The total budget of these regulators, excluding the Securities and Exchange Commission, increased from about $2 billion to almost $2.3 billion. The SEC’s budget almost doubled from $357 million in 2000 to $629 million in 2008.
Still, critics have pointed to the so-called repeal of Glass-Stegall, the Depression-era law that separated commercial and investment banking, as deregulatory. But all the 1999 Gramm Leachï Bliley Act did was allow bank holding companies to affiliate with firms engaged in activities such as securities and insurance underwriting – both of which are regulated businesses.
The notion that GLBA allowed commercial banks to take in deposits and invest that money in the stock market is completely wrong.
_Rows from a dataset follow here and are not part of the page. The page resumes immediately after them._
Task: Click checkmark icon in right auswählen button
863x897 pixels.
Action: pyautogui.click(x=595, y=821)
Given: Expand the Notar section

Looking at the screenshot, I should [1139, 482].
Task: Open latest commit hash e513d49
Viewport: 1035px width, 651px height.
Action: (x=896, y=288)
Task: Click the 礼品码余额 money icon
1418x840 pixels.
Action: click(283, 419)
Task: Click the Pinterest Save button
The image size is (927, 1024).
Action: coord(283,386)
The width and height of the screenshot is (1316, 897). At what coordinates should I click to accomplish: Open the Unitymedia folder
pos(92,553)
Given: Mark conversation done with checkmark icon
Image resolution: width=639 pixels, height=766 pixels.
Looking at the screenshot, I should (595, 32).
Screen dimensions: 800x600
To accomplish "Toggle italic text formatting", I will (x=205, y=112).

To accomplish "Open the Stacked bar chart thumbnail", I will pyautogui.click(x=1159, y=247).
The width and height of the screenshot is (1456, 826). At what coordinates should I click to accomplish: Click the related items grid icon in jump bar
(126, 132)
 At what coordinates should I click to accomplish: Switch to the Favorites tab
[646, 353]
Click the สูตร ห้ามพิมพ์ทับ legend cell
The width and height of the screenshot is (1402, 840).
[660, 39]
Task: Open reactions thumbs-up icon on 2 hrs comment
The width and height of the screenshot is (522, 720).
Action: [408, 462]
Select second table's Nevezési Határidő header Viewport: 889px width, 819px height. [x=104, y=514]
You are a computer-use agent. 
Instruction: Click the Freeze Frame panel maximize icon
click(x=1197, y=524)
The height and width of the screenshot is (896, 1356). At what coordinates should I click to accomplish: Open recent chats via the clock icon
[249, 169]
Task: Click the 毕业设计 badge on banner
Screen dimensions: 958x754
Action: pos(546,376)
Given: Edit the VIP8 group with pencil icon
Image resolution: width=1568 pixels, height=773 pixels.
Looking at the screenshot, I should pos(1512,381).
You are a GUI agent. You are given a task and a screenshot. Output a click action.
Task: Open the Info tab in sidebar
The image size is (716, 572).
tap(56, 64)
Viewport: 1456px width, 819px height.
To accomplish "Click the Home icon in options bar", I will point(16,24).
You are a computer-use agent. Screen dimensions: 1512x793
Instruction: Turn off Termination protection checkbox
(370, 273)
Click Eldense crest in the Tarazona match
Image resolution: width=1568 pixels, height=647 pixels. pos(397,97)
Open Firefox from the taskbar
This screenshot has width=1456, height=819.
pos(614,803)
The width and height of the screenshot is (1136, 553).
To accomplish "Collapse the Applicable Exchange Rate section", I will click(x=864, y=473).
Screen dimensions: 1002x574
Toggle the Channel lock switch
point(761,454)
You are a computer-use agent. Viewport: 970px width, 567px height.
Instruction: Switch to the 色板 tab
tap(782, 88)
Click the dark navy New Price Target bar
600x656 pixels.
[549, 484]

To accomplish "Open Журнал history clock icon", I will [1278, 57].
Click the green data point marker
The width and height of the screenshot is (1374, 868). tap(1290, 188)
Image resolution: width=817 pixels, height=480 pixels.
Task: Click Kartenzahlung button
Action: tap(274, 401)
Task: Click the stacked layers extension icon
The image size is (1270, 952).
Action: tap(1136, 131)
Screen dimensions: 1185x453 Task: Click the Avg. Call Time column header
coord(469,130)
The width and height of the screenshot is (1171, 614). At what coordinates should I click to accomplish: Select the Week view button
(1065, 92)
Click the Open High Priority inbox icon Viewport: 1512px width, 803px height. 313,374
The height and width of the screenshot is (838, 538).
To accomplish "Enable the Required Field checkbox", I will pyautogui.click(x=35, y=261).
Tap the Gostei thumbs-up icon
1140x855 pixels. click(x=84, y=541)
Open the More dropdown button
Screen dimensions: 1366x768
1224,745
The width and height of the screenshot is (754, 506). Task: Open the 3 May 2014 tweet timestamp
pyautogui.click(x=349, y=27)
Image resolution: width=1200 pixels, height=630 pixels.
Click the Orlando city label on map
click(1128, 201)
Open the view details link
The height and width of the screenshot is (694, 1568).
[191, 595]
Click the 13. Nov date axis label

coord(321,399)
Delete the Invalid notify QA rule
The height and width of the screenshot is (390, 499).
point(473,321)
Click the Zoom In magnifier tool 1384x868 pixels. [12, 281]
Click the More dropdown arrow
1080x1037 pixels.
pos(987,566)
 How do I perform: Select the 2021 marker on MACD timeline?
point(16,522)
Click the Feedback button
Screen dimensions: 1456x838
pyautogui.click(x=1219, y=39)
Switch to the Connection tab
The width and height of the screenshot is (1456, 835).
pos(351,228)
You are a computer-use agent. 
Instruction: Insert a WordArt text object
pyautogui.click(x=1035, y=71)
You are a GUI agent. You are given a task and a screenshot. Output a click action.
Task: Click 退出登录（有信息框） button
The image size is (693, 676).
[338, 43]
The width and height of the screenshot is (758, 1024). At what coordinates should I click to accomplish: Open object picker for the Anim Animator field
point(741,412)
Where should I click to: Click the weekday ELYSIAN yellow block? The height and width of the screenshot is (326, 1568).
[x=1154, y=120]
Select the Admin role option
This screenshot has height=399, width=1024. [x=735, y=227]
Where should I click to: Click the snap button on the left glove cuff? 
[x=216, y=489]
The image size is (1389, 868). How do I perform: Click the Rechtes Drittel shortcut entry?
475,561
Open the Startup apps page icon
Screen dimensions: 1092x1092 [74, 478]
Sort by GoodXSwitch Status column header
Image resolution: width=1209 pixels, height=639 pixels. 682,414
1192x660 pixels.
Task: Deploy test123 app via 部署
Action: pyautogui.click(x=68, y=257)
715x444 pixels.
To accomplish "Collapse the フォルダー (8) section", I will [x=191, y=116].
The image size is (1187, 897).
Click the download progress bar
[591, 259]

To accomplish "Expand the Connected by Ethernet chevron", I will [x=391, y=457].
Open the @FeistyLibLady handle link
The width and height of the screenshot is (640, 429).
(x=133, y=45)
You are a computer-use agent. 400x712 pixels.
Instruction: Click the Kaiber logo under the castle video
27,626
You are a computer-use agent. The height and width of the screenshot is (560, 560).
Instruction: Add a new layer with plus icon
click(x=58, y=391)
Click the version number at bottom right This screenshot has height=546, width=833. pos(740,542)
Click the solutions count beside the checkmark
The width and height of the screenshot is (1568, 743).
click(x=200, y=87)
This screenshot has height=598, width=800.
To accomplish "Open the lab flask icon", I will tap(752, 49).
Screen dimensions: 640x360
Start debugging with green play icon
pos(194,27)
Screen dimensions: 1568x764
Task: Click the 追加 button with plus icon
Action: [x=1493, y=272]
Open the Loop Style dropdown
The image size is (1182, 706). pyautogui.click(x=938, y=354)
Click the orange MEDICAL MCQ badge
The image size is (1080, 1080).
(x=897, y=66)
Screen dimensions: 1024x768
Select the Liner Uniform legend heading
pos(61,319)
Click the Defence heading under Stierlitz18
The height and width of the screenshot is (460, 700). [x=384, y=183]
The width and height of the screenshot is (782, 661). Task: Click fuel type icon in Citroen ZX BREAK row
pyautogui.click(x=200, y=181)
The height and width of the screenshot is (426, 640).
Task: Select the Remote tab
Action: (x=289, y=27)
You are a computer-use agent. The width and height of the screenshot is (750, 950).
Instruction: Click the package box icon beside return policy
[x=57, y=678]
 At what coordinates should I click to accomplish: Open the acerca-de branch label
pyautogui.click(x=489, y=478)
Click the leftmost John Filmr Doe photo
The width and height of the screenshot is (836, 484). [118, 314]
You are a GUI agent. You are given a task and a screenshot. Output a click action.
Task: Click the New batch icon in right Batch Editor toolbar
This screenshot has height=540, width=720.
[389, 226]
Further, allowing holding companies to own separate asset-management firms presents no risk to the banks’ traditional deposits.
Lost in this debate is the fact that after GLBA, the Fed approved applications to become a holding company only after certifying that both the holding company and all of its subsidiary depository institutions were well-managed and well-capitalized (among other requirements). Not only did Dodd-Frank give the Fed a pass for any regulatory mistakes it made with these firms, it expanded the Fed’s regulatory reach. The same can be said for virtually all of the federal financial regulators.
Basically, Dodd-Frank’s answer to everything was to institute more regulation and oversight even though that approach has repeatedly failed.
For example, Dodd-Frank created the Financial Stability Oversight Council, a committee of regulators that can force new regulations on financial firms in the name of safeguarding financial stability. The bill also created the Consumer Financial Protection Bureau, an agency bent on controlling virtually all aspects of the home mortgage market under the guise of “protecting” consumers.
The notion that federal regulators will now finally get things right and end financial crises is pure fantasy. It’s an even bigger fiction to argue that Dodd-Frank has ended the specter of financial firms being rescued at taxpayer expense (the “too-big-to-fail” problem).
It’s true that the law is not yet fully implemented. For instance, rules have not yet been proposed to meet almost 25 percent of the bill’s rulemaking requirements, and the FSOC can perpetually create new regulations. But the sections of Dodd-Frank that have been implemented are now widely recognized to have perpetuated – and likely worsened – the too-big-to-fail problem.
For starters, the FSOC identifies the firms whose failure regulators would consider catastrophic to the economy. Compounding that problem, Title II of Dodd-Frank gave regulators the Orderly Liquidation Authority. Title II authorizes the Federal Deposit Insurance Corporation to wind down certain firms instead of allowing them to go through bankruptcy.
Under this process, the FDIC acts as the receiver of the firm’s parent holding company, and it transfers the parent’s assets, derivatives, and short-term obligations to a newly created “bridge” company. The bridge is exempt from paying all federal, state, and local taxes.
This process is designed to allow the firm’s operating subsidiaries to continue functioning, and the bridge company will recapitalize subsidiaries if necessary. As a result, the managers of the subsidiaries – as well as the firm’s creditors – know they have a federal backstop for their activities. This backstop prevents the market from disciplining private actors and all but ensures we’ll end up with even more risky lending.
If anything, Dodd-Frank has made the financial system even more fragile than it was prior to the 2008 crisis. Hopefully, the number of Dodd-Frank defenders will be as small as the moon-landing deniers before the next crisis hits.
Originally posted on The Fresno Bee.